--- BEGIN ---

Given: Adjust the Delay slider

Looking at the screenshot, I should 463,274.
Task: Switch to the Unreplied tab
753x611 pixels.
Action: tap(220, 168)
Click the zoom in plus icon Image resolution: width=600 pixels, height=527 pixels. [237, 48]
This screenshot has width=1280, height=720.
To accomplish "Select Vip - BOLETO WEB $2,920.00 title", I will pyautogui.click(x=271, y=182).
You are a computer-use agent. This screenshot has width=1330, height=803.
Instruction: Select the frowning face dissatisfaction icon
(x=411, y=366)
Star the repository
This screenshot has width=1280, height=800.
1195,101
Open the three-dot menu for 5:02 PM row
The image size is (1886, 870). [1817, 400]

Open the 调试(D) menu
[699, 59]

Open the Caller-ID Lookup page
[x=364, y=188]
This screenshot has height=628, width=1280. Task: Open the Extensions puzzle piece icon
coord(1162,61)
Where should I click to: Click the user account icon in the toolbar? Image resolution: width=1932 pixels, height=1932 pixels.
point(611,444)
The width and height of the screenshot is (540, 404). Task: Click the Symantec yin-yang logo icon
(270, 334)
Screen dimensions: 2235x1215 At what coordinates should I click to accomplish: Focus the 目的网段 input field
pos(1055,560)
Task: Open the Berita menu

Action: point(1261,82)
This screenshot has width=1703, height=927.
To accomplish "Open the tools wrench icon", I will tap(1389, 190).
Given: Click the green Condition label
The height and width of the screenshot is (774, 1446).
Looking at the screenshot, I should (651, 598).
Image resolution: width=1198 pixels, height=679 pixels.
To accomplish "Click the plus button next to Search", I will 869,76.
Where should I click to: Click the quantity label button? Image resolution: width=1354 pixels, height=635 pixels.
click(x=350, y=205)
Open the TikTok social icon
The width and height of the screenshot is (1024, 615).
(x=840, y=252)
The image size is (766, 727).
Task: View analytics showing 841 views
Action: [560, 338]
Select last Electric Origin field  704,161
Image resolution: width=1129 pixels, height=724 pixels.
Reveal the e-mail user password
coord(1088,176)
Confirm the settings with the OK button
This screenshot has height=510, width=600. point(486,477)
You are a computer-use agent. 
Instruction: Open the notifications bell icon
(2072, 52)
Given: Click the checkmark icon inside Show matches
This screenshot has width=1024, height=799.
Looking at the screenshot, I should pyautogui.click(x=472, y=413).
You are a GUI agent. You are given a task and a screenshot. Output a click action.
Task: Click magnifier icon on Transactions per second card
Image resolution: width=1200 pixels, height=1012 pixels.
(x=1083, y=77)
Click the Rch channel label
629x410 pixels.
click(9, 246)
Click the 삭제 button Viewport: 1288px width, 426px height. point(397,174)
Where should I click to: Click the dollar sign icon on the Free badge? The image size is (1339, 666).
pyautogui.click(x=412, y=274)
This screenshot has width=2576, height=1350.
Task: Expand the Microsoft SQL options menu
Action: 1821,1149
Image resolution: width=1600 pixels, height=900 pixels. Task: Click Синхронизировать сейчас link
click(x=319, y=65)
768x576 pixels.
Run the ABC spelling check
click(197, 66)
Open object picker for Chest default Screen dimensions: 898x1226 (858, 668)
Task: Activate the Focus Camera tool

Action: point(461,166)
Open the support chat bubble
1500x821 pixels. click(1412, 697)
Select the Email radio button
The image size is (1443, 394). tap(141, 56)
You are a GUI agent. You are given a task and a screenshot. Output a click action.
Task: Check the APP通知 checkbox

--- END ---

[WHAT IS REQUIRED]
Duplicate the records above, starting at the line that contains "The width and height of the screenshot is (540, 404)." and ending at the line that contains "This screenshot has height=510, width=600.", with both of those lines included.

[COMPLETE ANSWER]
The width and height of the screenshot is (540, 404). Task: Click the Symantec yin-yang logo icon
(270, 334)
Screen dimensions: 2235x1215 At what coordinates should I click to accomplish: Focus the 目的网段 input field
pos(1055,560)
Task: Open the Berita menu

Action: point(1261,82)
This screenshot has width=1703, height=927.
To accomplish "Open the tools wrench icon", I will tap(1389, 190).
Given: Click the green Condition label
The height and width of the screenshot is (774, 1446).
Looking at the screenshot, I should (651, 598).
Image resolution: width=1198 pixels, height=679 pixels.
To accomplish "Click the plus button next to Search", I will 869,76.
Where should I click to: Click the quantity label button? Image resolution: width=1354 pixels, height=635 pixels.
click(x=350, y=205)
Open the TikTok social icon
The width and height of the screenshot is (1024, 615).
(x=840, y=252)
The image size is (766, 727).
Task: View analytics showing 841 views
Action: [560, 338]
Select last Electric Origin field  704,161
Image resolution: width=1129 pixels, height=724 pixels.
Reveal the e-mail user password
coord(1088,176)
Confirm the settings with the OK button
This screenshot has height=510, width=600. point(486,477)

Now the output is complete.